Existe uma estranha geografia em minha cabeça, que se refere a um mundo em torno de mim, um mundo físico, palpável, mas de significados infinitos. Essa estranha geografia surgiu do meu hábito de viver trancada num escritório cheio de livros. Esses livros dispostos numa serena ordem um ao lado do outro representam a minha mente como um mapa a um país. Se fecho os olhos, as prateleiras de livros se acendem dentro de minha cabeça, como se minha cabeça fosse também um aposento forrado de estantes de livros em que cada um deles é uma porta para um mundo diferente. Todos são logicamente posicionados, de acordo com um sistema funcional. Se me recordo de um desses livros, meu olhar vai diretamente ao lugar em que se encontra. Raras vezes algum se perde, mas quando isso acontece caio numa espécie de desespero. Algumas vezes basta olhar a lombada de um deles para receber sua influência, como uma secreta ligação, feito as ondas do mar em relação à Lua. Às vezes sinto um apelo irresistível, como se um deles me chamasse, e seja em que momento for, levanto da cadeira, retiro o livro da estante e o folheio, para ouvir o que tem a dizer. Esses livros determinam meus sentimentos, meus pensamentos, meu entendimento do mundo. Eles são o mapa de minha alma. Cada um deles representa uma região, um lugar onde estive, e onde ainda estou.

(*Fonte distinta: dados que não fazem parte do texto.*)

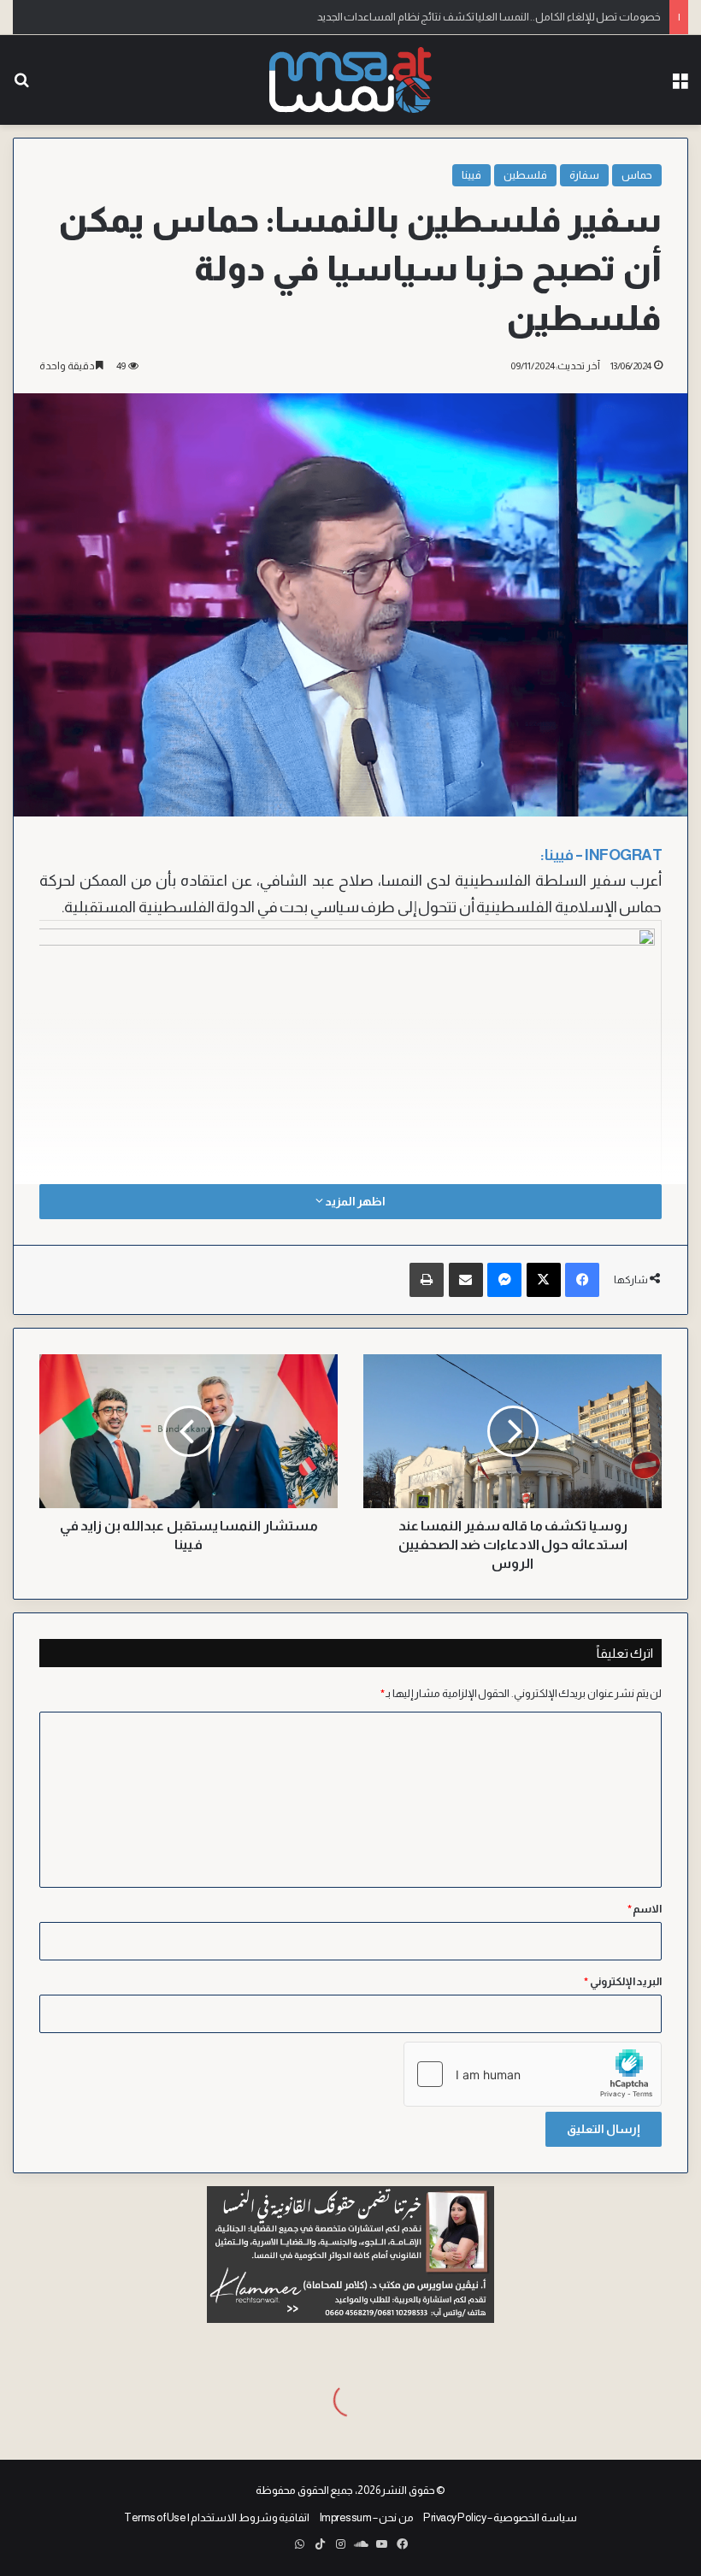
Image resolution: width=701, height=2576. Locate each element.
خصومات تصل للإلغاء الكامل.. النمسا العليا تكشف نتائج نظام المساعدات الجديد (489, 16)
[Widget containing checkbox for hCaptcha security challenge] (533, 2074)
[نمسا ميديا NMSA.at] (350, 80)
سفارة (584, 174)
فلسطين (525, 174)
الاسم (645, 1908)
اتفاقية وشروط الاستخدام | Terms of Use (216, 2517)
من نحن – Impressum (367, 2517)
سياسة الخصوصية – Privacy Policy (500, 2517)
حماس (636, 174)
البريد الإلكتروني (623, 1981)
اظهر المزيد (354, 1201)
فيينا (471, 174)
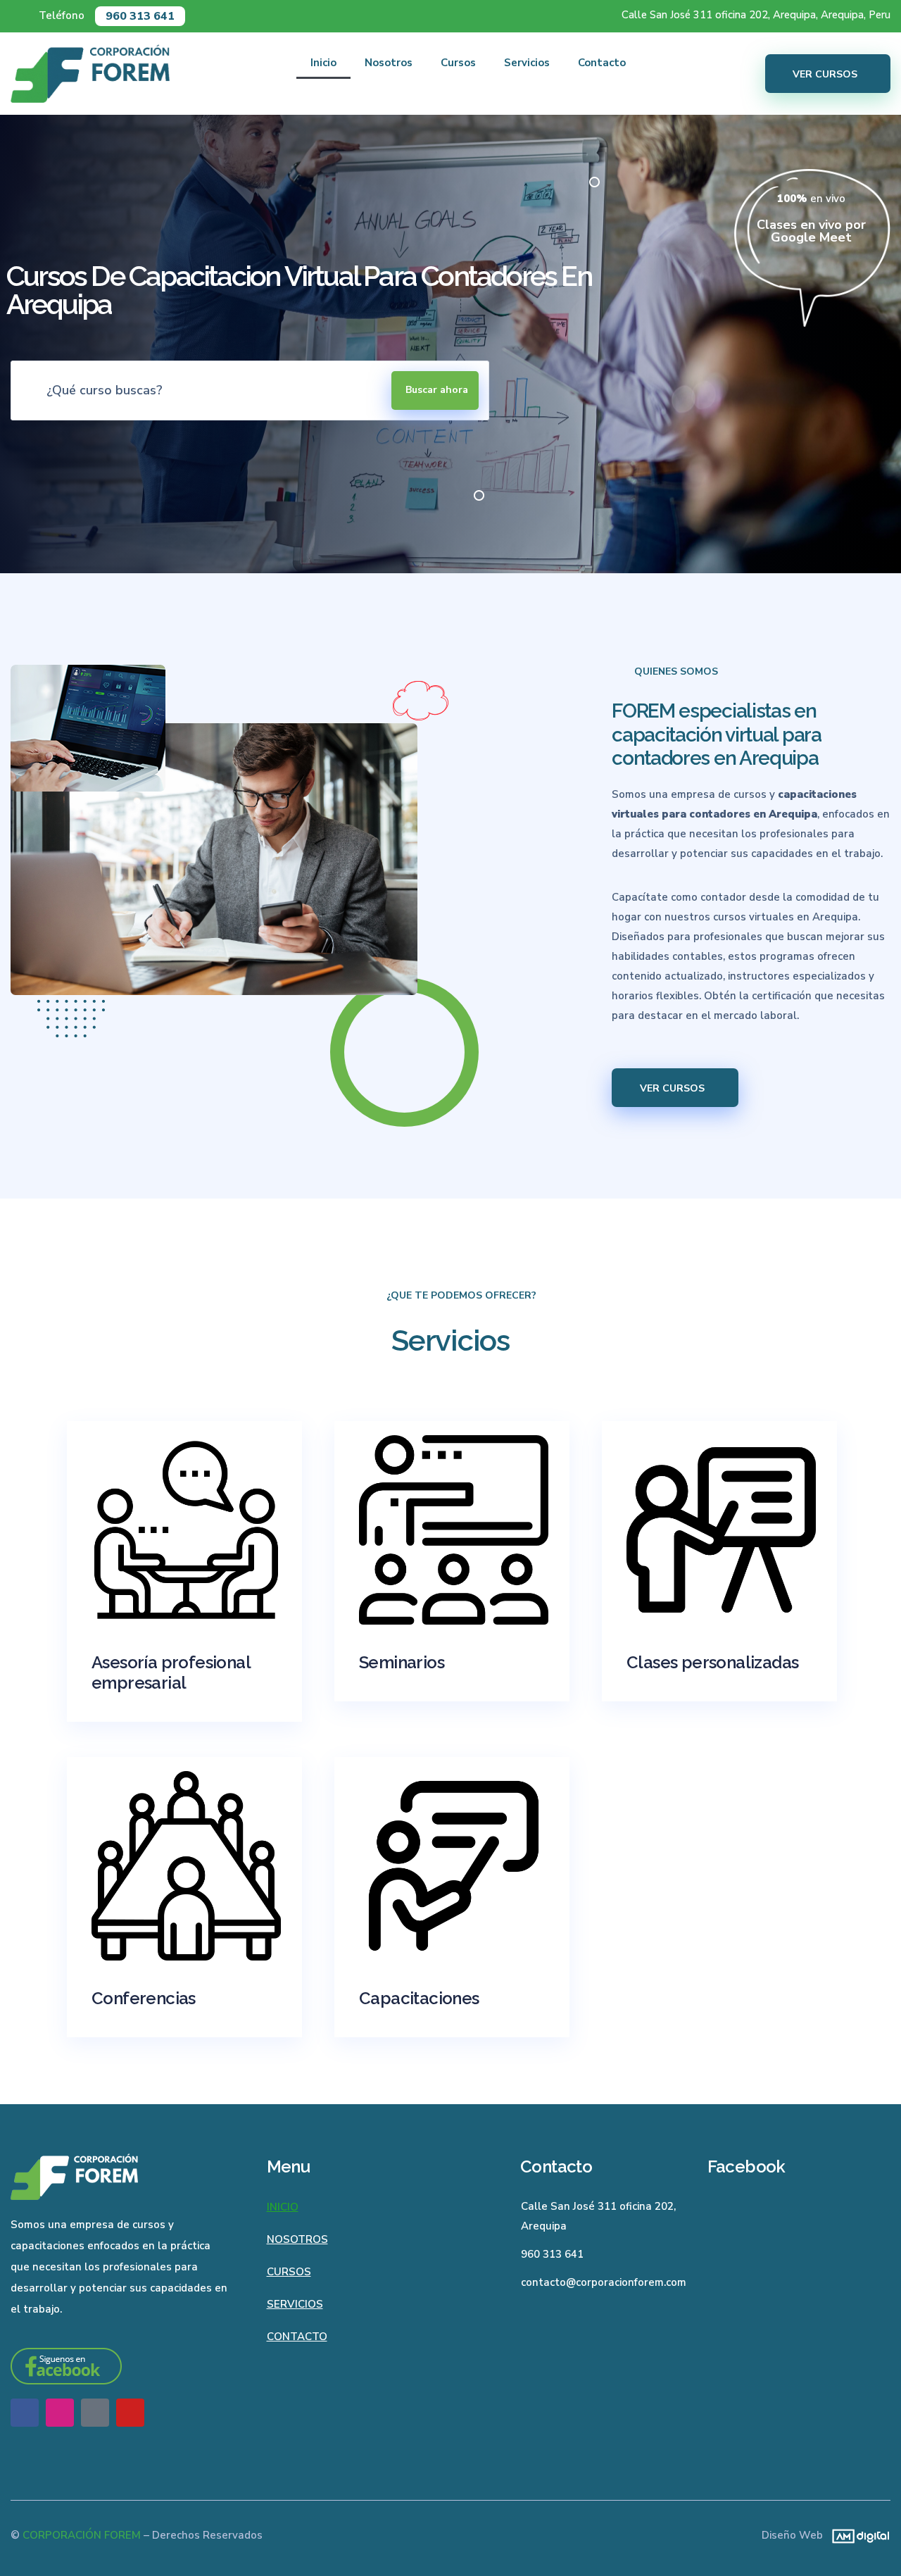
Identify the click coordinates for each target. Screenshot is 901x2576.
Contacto (602, 63)
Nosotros (388, 63)
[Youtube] (130, 2413)
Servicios (527, 63)
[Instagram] (60, 2413)
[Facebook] (25, 2413)
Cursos (458, 63)
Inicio (323, 63)
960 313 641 (140, 16)
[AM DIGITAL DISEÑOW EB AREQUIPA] (856, 2535)
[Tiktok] (95, 2413)
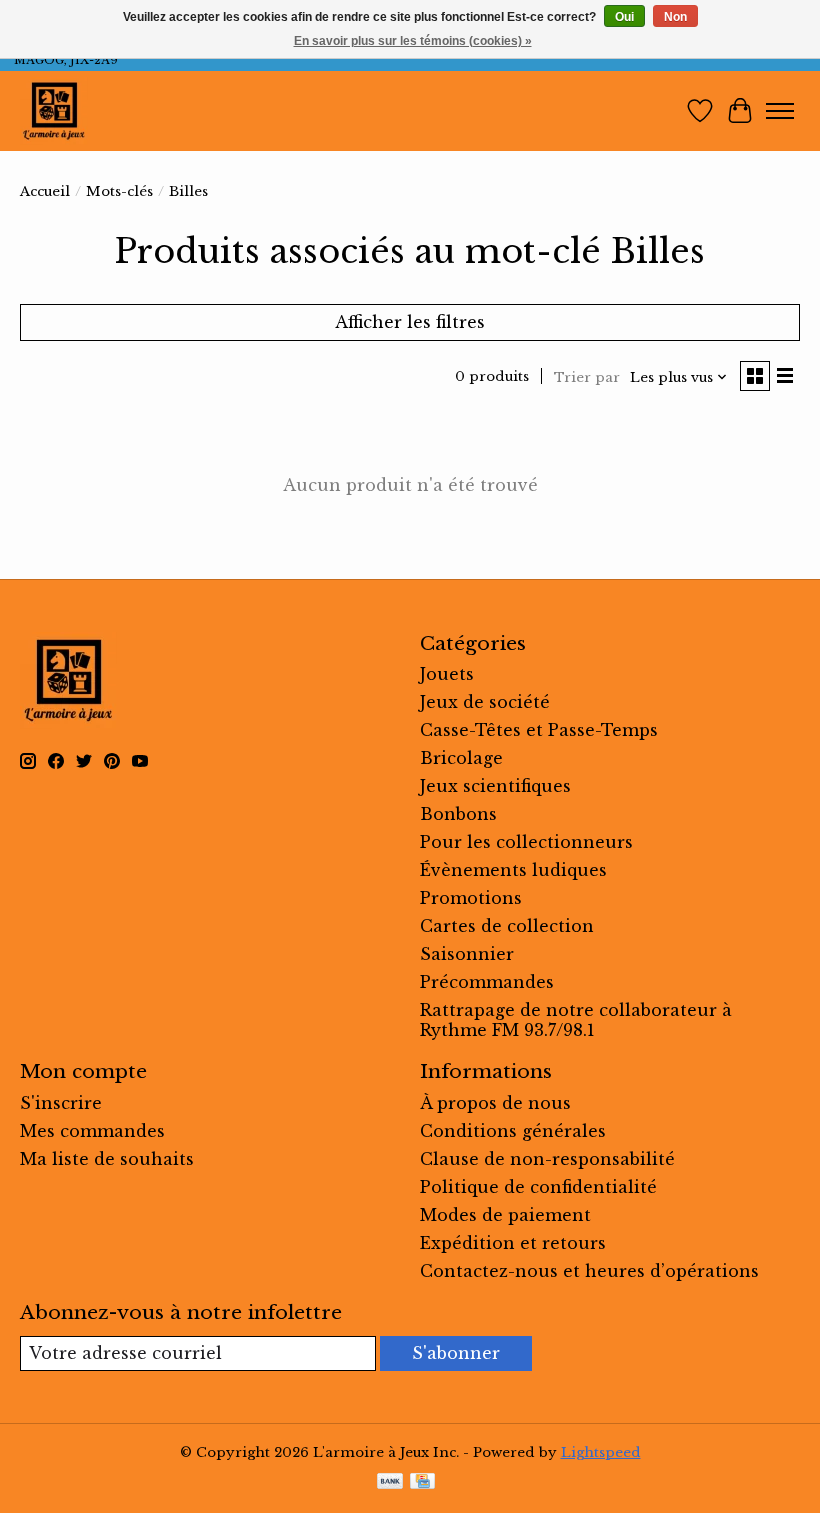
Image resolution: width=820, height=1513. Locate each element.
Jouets (447, 674)
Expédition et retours (513, 1243)
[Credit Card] (422, 1483)
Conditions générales (513, 1131)
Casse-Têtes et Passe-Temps (539, 730)
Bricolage (461, 758)
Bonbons (458, 814)
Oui (624, 17)
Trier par (587, 377)
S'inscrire (61, 1103)
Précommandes (487, 982)
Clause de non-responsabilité (547, 1159)
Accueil (45, 191)
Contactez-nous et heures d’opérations (589, 1271)
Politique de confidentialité (538, 1187)
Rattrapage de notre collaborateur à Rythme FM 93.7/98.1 (576, 1020)
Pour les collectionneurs (526, 842)
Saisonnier (467, 954)
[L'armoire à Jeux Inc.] (54, 111)
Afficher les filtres (410, 322)
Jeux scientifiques (495, 786)
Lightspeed (601, 1452)
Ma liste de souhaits (107, 1159)
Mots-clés (119, 191)
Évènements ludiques (513, 870)
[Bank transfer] (390, 1483)
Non (675, 17)
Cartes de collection (507, 926)
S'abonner (456, 1353)
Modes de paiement (505, 1215)
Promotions (471, 898)
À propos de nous (495, 1103)
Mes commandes (92, 1131)
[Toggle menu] (780, 111)
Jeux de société (485, 702)
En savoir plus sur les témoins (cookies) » (413, 41)
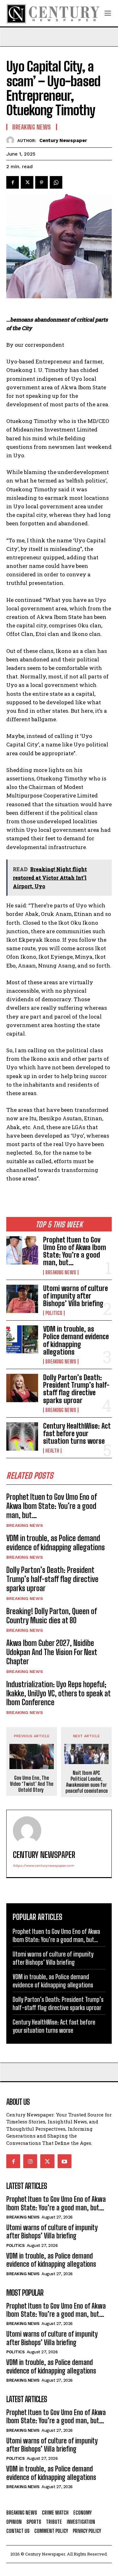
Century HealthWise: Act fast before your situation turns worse (77, 1433)
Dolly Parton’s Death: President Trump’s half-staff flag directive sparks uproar (76, 1389)
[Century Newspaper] (11, 140)
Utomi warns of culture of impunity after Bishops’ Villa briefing (75, 1296)
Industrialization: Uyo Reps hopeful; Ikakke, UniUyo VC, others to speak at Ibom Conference (58, 1693)
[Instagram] (30, 2161)
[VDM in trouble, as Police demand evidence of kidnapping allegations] (22, 1339)
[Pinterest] (41, 182)
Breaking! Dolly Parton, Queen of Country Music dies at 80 (51, 1616)
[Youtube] (64, 2161)
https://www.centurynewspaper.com (43, 1866)
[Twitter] (27, 182)
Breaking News (60, 1272)
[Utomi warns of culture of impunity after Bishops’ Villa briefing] (22, 1299)
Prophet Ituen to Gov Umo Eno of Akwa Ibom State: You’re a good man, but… (74, 1251)
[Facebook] (12, 182)
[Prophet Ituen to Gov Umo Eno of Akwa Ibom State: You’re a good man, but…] (22, 1250)
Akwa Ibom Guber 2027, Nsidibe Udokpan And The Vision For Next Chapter (51, 1652)
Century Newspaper (63, 140)
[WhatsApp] (56, 182)
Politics (53, 1313)
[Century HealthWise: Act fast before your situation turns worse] (22, 1436)
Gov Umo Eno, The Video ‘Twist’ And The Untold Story (31, 1784)
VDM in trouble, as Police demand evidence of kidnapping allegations (76, 1340)
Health (52, 1450)
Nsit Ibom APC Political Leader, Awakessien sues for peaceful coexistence (86, 1782)
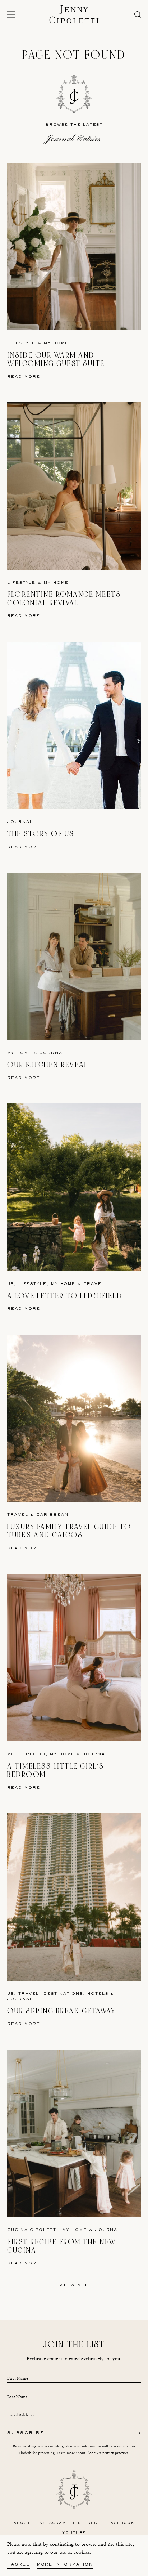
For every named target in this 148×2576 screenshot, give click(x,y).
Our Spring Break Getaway (61, 2011)
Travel (94, 1284)
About (22, 2523)
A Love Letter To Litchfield (64, 1295)
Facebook (120, 2523)
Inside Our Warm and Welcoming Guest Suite (56, 359)
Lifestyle (21, 343)
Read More (23, 376)
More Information (65, 2564)
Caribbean (52, 1515)
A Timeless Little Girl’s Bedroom (55, 1770)
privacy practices (115, 2453)
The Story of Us (40, 833)
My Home (56, 343)
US (10, 1284)
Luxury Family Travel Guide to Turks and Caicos (69, 1531)
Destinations (63, 1993)
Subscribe (25, 2433)
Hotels (97, 1993)
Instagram (52, 2523)
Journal (20, 822)
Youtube (73, 2533)
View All (73, 2286)
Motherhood (26, 1754)
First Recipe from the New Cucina (61, 2246)
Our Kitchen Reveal (47, 1064)
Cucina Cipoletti (32, 2230)
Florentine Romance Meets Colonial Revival (64, 599)
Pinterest (86, 2523)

Há entre eles, claro, os livros escritos por mim, mesmo os traduzidos em outras línguas. Ficam separados numa das prateleiras, rabiscados desde a primeira página onde se encontram as palavras manuscritas: “meu exemplar de trabalho”. A leitura sistemática e assídua que realizei nestes últimos anos, sendo grande parte sobre livros de história ou história literária, dotou minha mente de uma desconfortável consciência histórica. Assim, tenho sempre a sensação de que nada me pertence, de que nenhuma palavra que escrevi é minha, de que não sou autora de meus próprios trabalhos, mas apenas um elo na construção literária da humanidade, uma pequena e frágil conexão entre um e outro tempo, massacrada pelas circunstâncias históricas.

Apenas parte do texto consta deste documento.